*SET EXERCISE*. Could you arrange the data below as a numbered list with any blank lines left out?
>> start
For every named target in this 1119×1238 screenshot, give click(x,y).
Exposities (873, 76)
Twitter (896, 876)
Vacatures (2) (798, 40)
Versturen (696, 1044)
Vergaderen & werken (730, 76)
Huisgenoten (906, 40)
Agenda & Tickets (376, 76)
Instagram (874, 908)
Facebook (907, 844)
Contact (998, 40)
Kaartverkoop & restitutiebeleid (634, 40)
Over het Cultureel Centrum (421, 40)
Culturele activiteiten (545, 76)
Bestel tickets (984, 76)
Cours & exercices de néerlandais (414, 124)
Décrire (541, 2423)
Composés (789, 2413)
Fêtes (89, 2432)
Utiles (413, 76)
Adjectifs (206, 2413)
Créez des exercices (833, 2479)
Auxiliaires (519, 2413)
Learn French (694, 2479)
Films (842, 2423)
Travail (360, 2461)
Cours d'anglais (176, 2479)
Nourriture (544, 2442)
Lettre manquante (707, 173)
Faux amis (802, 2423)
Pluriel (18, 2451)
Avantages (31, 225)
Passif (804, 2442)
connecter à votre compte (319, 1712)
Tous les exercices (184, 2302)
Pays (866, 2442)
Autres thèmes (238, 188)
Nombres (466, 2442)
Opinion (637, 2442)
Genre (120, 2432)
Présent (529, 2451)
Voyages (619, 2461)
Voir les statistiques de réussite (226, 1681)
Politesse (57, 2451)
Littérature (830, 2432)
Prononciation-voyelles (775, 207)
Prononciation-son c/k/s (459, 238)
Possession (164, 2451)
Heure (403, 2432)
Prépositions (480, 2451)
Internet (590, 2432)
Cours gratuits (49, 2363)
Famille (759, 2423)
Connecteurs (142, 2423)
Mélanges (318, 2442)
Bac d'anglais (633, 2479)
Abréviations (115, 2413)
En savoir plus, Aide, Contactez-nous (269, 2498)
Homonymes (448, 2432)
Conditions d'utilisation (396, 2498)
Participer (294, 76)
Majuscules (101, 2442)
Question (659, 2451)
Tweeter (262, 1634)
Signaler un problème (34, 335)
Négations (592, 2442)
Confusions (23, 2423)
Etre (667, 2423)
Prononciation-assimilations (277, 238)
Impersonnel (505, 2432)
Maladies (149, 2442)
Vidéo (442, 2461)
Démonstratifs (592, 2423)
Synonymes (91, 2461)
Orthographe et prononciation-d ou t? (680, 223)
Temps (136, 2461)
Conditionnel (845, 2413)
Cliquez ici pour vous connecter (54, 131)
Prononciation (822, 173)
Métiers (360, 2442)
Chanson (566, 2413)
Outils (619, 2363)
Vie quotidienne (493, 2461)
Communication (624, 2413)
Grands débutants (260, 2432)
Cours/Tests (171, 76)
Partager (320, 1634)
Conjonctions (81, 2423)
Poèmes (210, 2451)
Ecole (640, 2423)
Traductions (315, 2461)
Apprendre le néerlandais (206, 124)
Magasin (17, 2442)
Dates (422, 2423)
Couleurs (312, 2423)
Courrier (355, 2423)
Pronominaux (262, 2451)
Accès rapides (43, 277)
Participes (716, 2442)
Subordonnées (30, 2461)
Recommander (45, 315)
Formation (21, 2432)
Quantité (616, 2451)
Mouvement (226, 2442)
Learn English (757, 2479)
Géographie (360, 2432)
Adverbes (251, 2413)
>> end
*ANSWER BELOW*.
1. For every named target in this 1119×1238 screenshot, give click(x,y).
2. Exposities (873, 76)
3. Twitter (896, 876)
4. Vacatures (2) (798, 40)
5. Versturen (696, 1044)
6. Vergaderen & werken (730, 76)
7. Huisgenoten (906, 40)
8. Agenda & Tickets (376, 76)
9. Instagram (874, 908)
10. Facebook (907, 844)
11. Contact (998, 40)
12. Kaartverkoop & restitutiebeleid (634, 40)
13. Over het Cultureel Centrum (421, 40)
14. Culturele activiteiten (545, 76)
15. Bestel tickets (984, 76)
16. Cours & exercices de néerlandais (414, 124)
17. Décrire (541, 2423)
18. Composés (789, 2413)
19. Fêtes (89, 2432)
20. Utiles (413, 76)
21. Adjectifs (206, 2413)
22. Créez des exercices (833, 2479)
23. Auxiliaires (519, 2413)
24. Learn French (694, 2479)
25. Films (842, 2423)
26. Travail (360, 2461)
27. Cours d'anglais (176, 2479)
28. Nourriture (544, 2442)
29. Lettre manquante (707, 173)
30. Faux amis (802, 2423)
31. Pluriel (18, 2451)
32. Avantages (31, 225)
33. Passif (804, 2442)
34. connecter à votre compte (319, 1712)
35. Tous les exercices (184, 2302)
36. Pays (866, 2442)
37. Autres thèmes (238, 188)
38. Nombres (466, 2442)
39. Opinion (637, 2442)
40. Genre (120, 2432)
41. Présent (529, 2451)
42. Voyages (619, 2461)
43. Voir les statistiques de réussite (226, 1681)
44. Politesse (57, 2451)
45. Littérature (830, 2432)
46. Prononciation-voyelles (775, 207)
47. Prononciation-son c/k/s (459, 238)
48. Possession (164, 2451)
49. Heure (403, 2432)
50. Prépositions (480, 2451)
51. Internet (590, 2432)
52. Cours gratuits (49, 2363)
53. Famille (759, 2423)
54. Connecteurs (142, 2423)
55. Mélanges (318, 2442)
56. Bac d'anglais (633, 2479)
57. Abréviations (115, 2413)
58. En savoir plus, Aide, Contactez-nous (269, 2498)
59. Homonymes (448, 2432)
60. Conditions d'utilisation (396, 2498)
61. Participer (294, 76)
62. Majuscules (101, 2442)
63. Question (659, 2451)
64. Tweeter (262, 1634)
65. Signaler un problème (34, 335)
66. Négations (592, 2442)
67. Confusions (23, 2423)
68. Etre (667, 2423)
69. Prononciation-assimilations (277, 238)
70. Impersonnel (505, 2432)
71. Maladies (149, 2442)
72. Vidéo (442, 2461)
73. Démonstratifs (592, 2423)
74. Synonymes (91, 2461)
75. Orthographe et prononciation-d ou t? (680, 223)
76. Temps (136, 2461)
77. Conditionnel (845, 2413)
78. Cliquez ici pour vous connecter (54, 131)
79. Prononciation (822, 173)
80. Métiers (360, 2442)
81. Chanson (566, 2413)
82. Outils (619, 2363)
83. Vie quotidienne (493, 2461)
84. Communication (624, 2413)
85. Grands débutants (260, 2432)
86. Cours/Tests (171, 76)
87. Partager (320, 1634)
88. Conjonctions (81, 2423)
89. Poèmes (210, 2451)
90. Ecole (640, 2423)
91. Traductions (315, 2461)
92. Apprendre le néerlandais (206, 124)
93. Magasin (17, 2442)
94. Dates (422, 2423)
95. Couleurs (312, 2423)
96. Courrier (355, 2423)
97. Pronominaux (262, 2451)
98. Accès rapides (43, 277)
99. Participes (716, 2442)
100. Subordonnées (30, 2461)
101. Recommander (45, 315)
102. Formation (21, 2432)
103. Quantité (616, 2451)
104. Mouvement (226, 2442)
105. Learn English (757, 2479)
106. Géographie (360, 2432)
107. Adverbes (251, 2413)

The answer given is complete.